Para esse devaneio de bondade e remissão, contra o fracasso existencial absoluto,  rumam boas memórias: a redação da filha sobre o livro Moby Dick, de Merville e um dia em família na praia. 
Imediatamente, as alusões dialogam com o presente da cena: um imenso Charlie, com dificuldades de se movimentar, de vida fora daquele lugar, fundem-se com as imagens da grande baleia branca assassina e assassinada e um belo dia na praia. Os sons do mar e a trilha instrumental inserem o apartamento em um amplo mundo aquático, um grande oceano. Chove lá fora constantemente. Águas sobre águas.

Após uma série de revelações, a irreversibilidade do destino de Charlie enfim chega a seu climax. Na cena final, o plano da situação imediata da cena e o plano imaginário se fundem: o gigantesco Charlie paradoxalmente ergue-se de sua cadeira e parece voar para aquela praia distante, para aquela brisa, para aquela liberdade sonhadas. Ele pela primeira vez parece sair de onde está, de deixar de ser quem ele se tornou. É sua bela morte. Corte. O filme acaba;  Charlie em êxtase e tudo suspenso, como o caos detido no momento de se ultrapassar. A tela preta finaliza nossas expectativas de acabamento: não vemos o que aconteceu depois. Ficamos com as imagens e sons da casa-baleia, do mundo-oceano, do grande Charlie. Esse corte abrupto nos desliga da obra e nos remete para algo além do que foi mostrado. O filme não acaba no fim. Mais que as incertezas, temos que ver que há algo grande, maior que a tela, tão grande quanto a vida. 

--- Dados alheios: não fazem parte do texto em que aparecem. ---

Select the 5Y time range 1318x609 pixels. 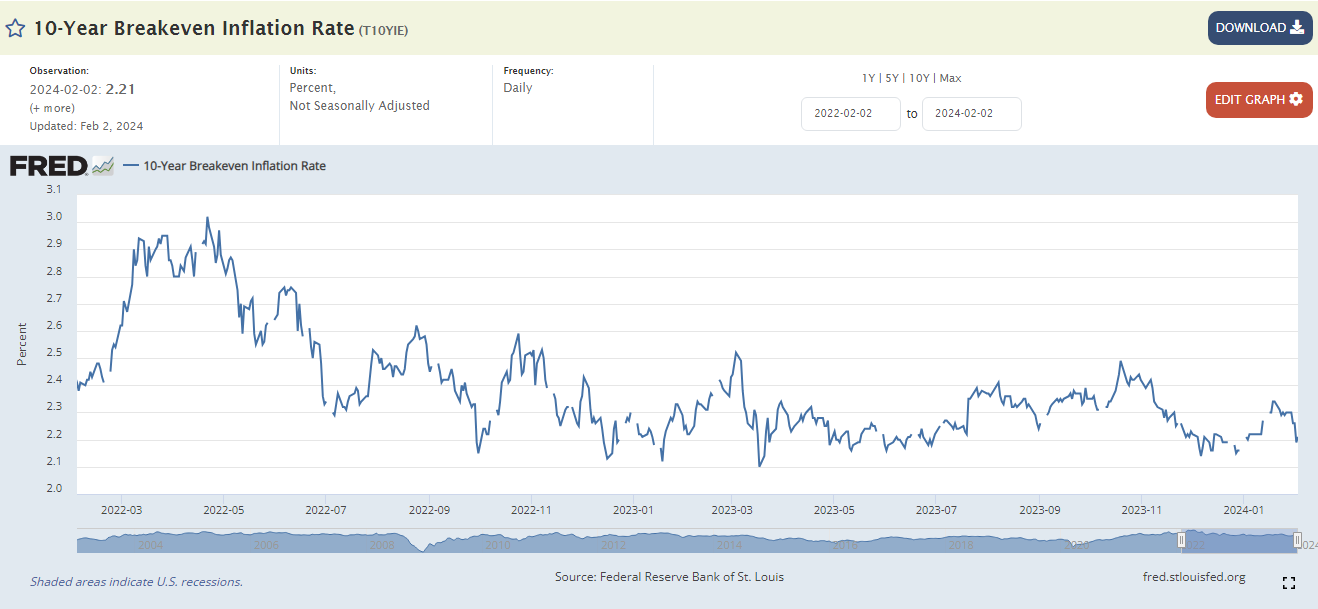coord(892,78)
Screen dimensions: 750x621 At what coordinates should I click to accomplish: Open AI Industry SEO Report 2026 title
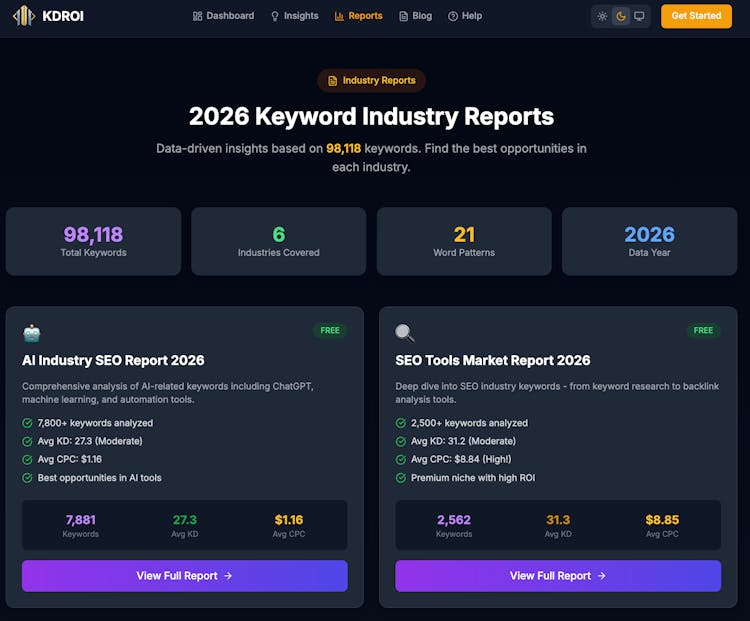pos(113,360)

Não se trata de uma narrativa simples, de uma única linha de desenvolvimento da trama. Todas as vidas são reunidas no filme e atravessadas pela figura de Charlie. Todos somos potenciais baleias. Uns vivem para morrer e correr. Outros para testemunhar o fim de tudo. A obesidade, a baleia, o gigantismo, a perda de controle, tudo são metáforas que se entrecruzam.
Isso me vem à mente ao discutir sobre dramaturgia. Saí do filme renovado, não pela desgraça alheia saboreada ou deglutida. Saí de lá renovado por ver uma dramaturgia poderosa que sabe bem que o que fazemos é mais que nos delimitar em nós mesmos, e contar nossas dores para nos confirmar. O Charlie que tudo devora é intragável. Mas ele não é uma pessoa. É uma personagem que é feita por uma pessoa, por um profissional da arte de interpretação. E tudo possível por um texto que sabe como transformar algo que não é uma tragédia, um material que poderia ser patético, em uma obra de arte. 

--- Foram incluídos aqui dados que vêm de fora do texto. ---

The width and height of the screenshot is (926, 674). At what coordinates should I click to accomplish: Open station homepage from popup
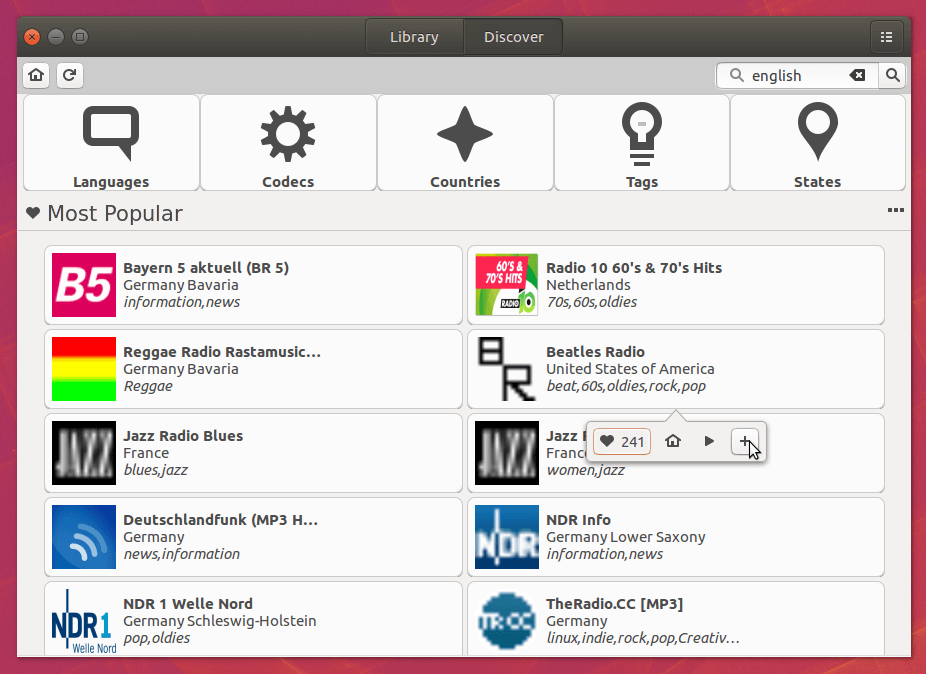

A diversas escolhas entre a trama das personagens, as imagens, os sons, tudo se encaminha para um uso de consciente de procedimentos dramatúrgicos, que se desviam do senso comum, de soluções fáceis, imediatas. 

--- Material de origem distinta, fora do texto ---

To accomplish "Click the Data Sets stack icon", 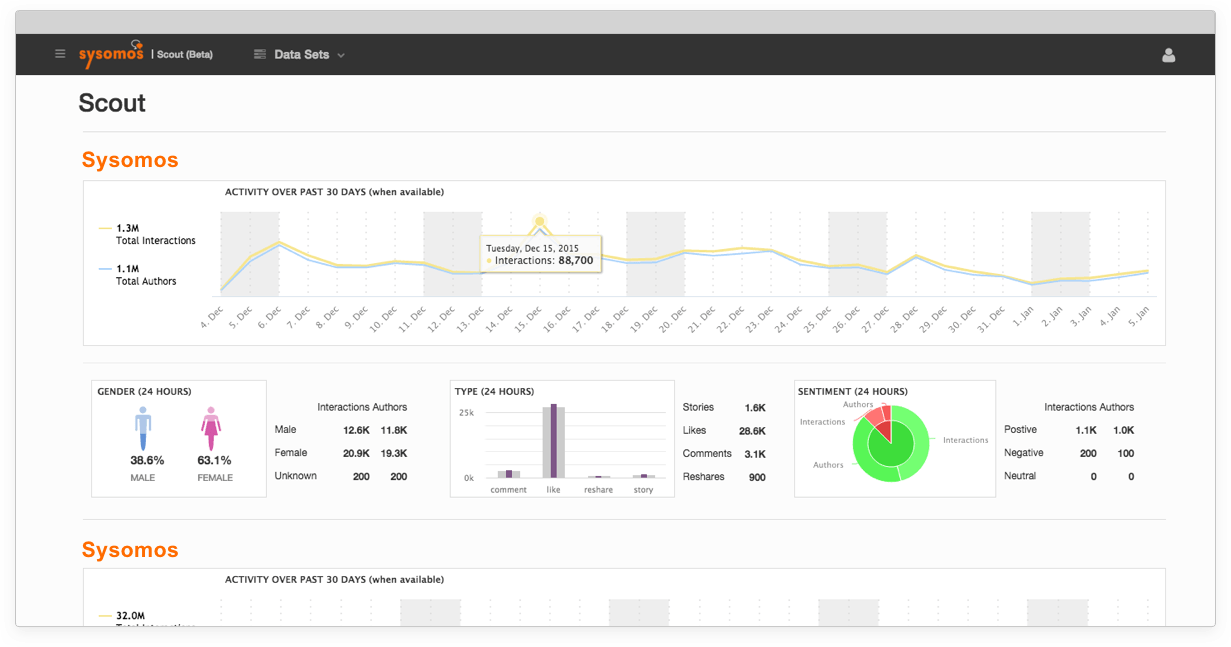I will click(259, 54).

No núcleo disso está uma defesa da escrita, do ato escritural. Charlie é professor de redação. Nas sociedades ocidentais o ensino curricular da expressão escrita tornou-se um fardo, uma aplicação de regras e presets. Você aprende a escrever, mas não a se expressar. Há caminhos para se escrever, mas não para se inscrever na página. A redação de Ellie foi como um alento para Charlie. A história da baleia na perspectiva da aluna. Ellie se conectou com o livro. Isso é uma milagre da vida: dialogar com os livros, com as palavras dos outros, com a voz dos que já não estão aqui. Há alguém, há um outro. O outro de nós mesmos. Eu sou um outro de mim mesmo. Eu me expresso melhor sobre mim, eu me liberto dos constrangimentos sociais de não me conhecer quanto eu ouço, leio as histórias dos outros. 
Há ainda dramaturgia no mundo. Viva!